As Random House’s Charlotte Bush put it on Twitter: “Big Ideas session #fbook13 and a grand total of one woman on a panel of nine. We’ve talked about change today—time to change this!”
The conference was a huge success, the biggest yet, showing an industry on the front foot. The “Big Ideas” session was a highlight, but nevertheless there was something important about this response to the make-up of the panel. We had 13 female speakers at the conference this year, out of a total of 41—a decent ratio (and in fact our highest mix to date) and one we should build on. Less remarked upon though, was that there were only two BAME (black, Asian, minority ethnic) speakers—and none on the final panel.

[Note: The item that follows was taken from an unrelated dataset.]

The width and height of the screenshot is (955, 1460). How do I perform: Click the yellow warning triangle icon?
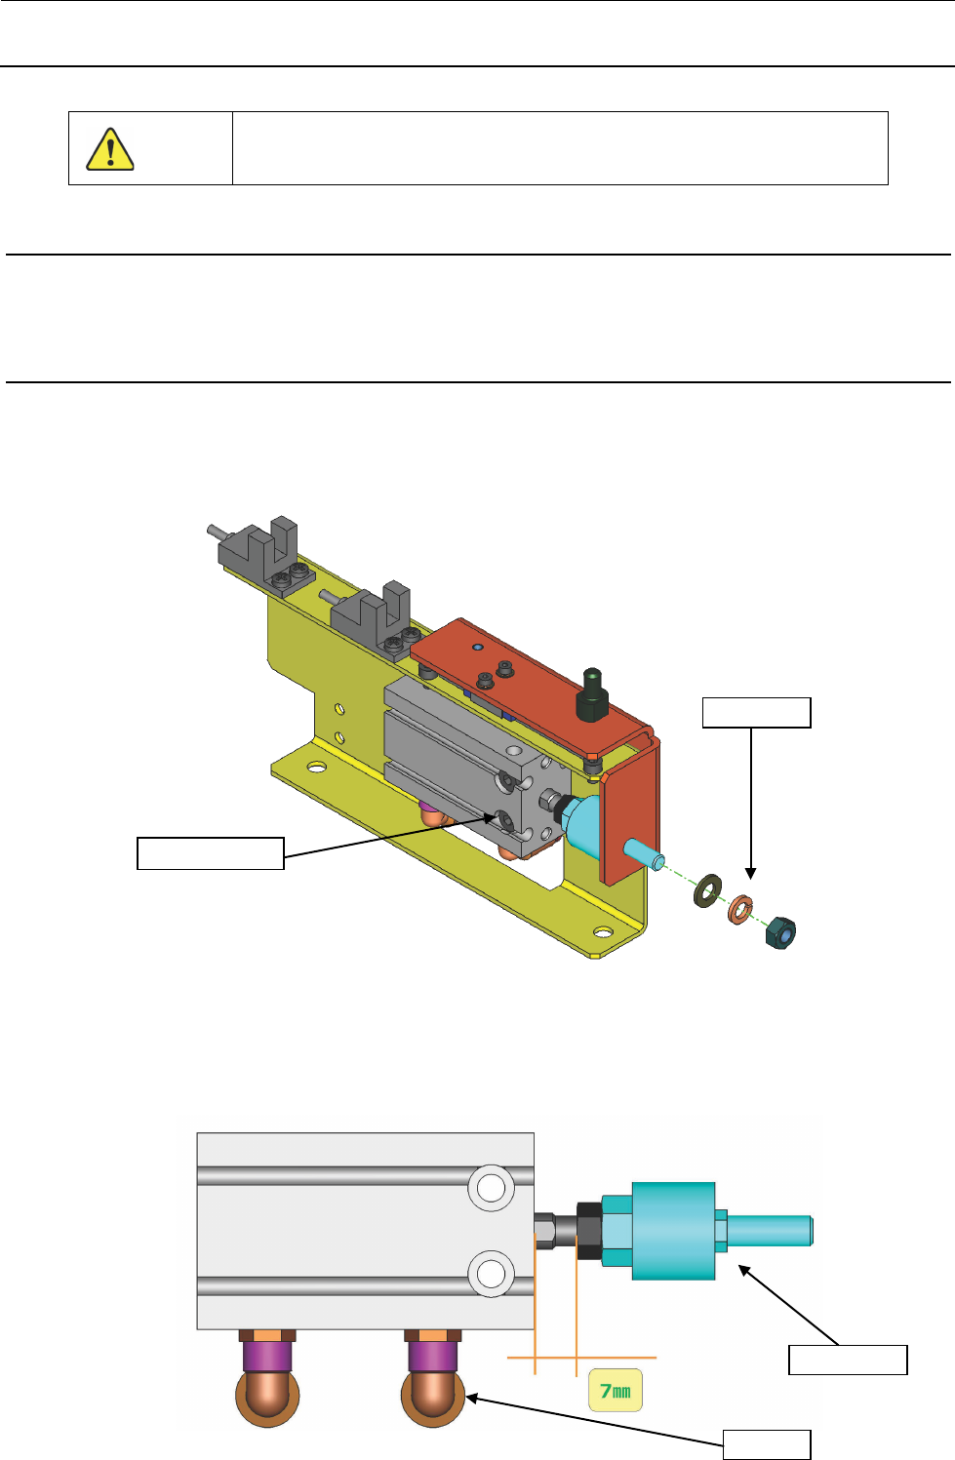click(x=110, y=149)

That publishing has a diversity problem is well known. The Bookseller published a supplement on the issue in 2004, titled In Full Colour. Since then the sector has worked hard to open itself up. And yet, as the Bookseller 100 shows, there is still room for improvement. On the 102-strong list 40 are women, but only two, who are professionally employed in the business, are BAME (the third being the author Malorie Blackman). If we were to look at their social or economic background, we would doubtless see a similar bias. As Profile’s Andrew Franklin told us: “Publishing is dismally un-diverse, dominated by people from a similar background.”
This is a complex subject, and it merits a considered response. But my sense is that this is only going to matter more as the world shrinks and publishing aims to reach out more globally.
In this week's magazine, Random House’s Crystal Mahey-Morgan argues that by attracting a more diverse staff publishing will be able to target new sectors: her own background brought something new to the business, she says, an understanding that even reluctant audiences can be attracted to the right book content published in a smart way.
This business-first approach is spot on. In his “Big Ideas” speech at FutureBook WME head of literary Simon Trewin made the point that the bigger the gene pool of talent publishing attracts the more robust the body will become at adapting to change. There is also, as Abu Bundu-Kamara, Pearson director for diversity and inclusion, put it, a “reputational” opportunity for the sector to show it can lead this. Some might think it already is: but an online poll on Equip’s website, asking “Do you think UK publishing is becoming a more equal industry?” has 71% saying “no”.
We should congratulate the book trade’s most influential figures. But this is also a good moment to ask whether the image we have of the business is actually the one it reflects to the outside world.